Beyond ascertaining the circumstances surrounding the shooting-down of the passenger jet; beyond comforting the grieving families and mourning those who were lost, it is absolutely critical that the voices who will inevitably call for immediate and unilateral U.S. military action in Ukraine need to be strategically and unflinchingly marginalized. I mean, mercilessly. Of course, congressional leaders like Sen. John McCain (R-AZ) and television screechers like Bill O’Reilly, each of whom demanded action today, do a pretty fine job of marginalizing themselves, but that’s not enough — not this time. They should be verbally beaten down like anyone who revels in irrational, kneejerk behavior in the face of an international tragedy.

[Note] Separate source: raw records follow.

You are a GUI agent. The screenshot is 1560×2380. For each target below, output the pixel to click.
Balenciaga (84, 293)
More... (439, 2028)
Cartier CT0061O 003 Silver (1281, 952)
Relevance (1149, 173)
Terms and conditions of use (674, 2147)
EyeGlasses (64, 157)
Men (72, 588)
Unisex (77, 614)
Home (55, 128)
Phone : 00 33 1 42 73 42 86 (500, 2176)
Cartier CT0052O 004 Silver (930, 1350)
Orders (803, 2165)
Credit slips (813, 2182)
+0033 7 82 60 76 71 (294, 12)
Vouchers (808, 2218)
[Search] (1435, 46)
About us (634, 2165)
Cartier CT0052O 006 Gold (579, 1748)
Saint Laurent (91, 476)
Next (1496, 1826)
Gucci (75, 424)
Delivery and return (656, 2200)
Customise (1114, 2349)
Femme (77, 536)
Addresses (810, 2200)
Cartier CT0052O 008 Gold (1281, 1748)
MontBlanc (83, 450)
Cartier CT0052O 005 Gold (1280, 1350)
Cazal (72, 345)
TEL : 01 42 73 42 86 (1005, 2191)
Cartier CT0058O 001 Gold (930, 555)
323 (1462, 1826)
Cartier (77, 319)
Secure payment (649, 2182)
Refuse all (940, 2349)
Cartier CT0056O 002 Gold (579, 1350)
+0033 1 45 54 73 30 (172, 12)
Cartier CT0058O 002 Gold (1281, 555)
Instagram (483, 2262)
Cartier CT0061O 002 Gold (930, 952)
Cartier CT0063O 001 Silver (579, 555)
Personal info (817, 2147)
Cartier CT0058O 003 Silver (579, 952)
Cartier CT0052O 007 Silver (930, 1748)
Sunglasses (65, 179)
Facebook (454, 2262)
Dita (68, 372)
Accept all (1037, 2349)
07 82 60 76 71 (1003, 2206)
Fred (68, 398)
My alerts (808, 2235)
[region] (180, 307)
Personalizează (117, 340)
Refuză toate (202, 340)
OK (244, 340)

If this truly turns out to be connected with Russian President Vladimir Putin, the United States or any of the nations that lost people in the skies over Donetsk on Thursday won’t need to fire a single shot. Indeed, the world and perhaps many of Putin’s own citizens will line up in solidarity against his despotism. In fact, the worst possible U.S. response would be to engage Putin militarily in Ukraine. A considerable chunk of that solidarity and, more importantly, the moral high ground would be wiped away.
That’s not to say there will never again be a valid reason for U.S. forces to intervene overseas. But in Ukraine with a proxy war against Putin, the conflict would quickly be seen as another go-it-alone American military excursion, diminishing the affair into a contest between the U.S. and Russia, rather than the entire world against Russia. Unilateral action would absolutely decimate what might otherwise be accomplished through building upon what’s quickly becoming a universal accord against Russia’s aggression against civilians.
Rewind back to the year following 9/11. The U.S. could’ve accomplished massive, world-improving goals had it parlayed the outpouring of sympathy and unity from nearly every corner of the globe. Instead of capitalizing on that rare window of global fraternity, the Bush administration instead squandered it with a frivolous, ill-conceived invasion of Iraq, fueled by misplaced triumphalism and blind hubris. From the rumble at Ground Zero, a new era of worldwide unity was within our grasp, but the opportunity was squandered, giving way to shame, embarrassment and more bloodshed.
A similar choice confronts us today. Which path should we pursue and where will it lead us?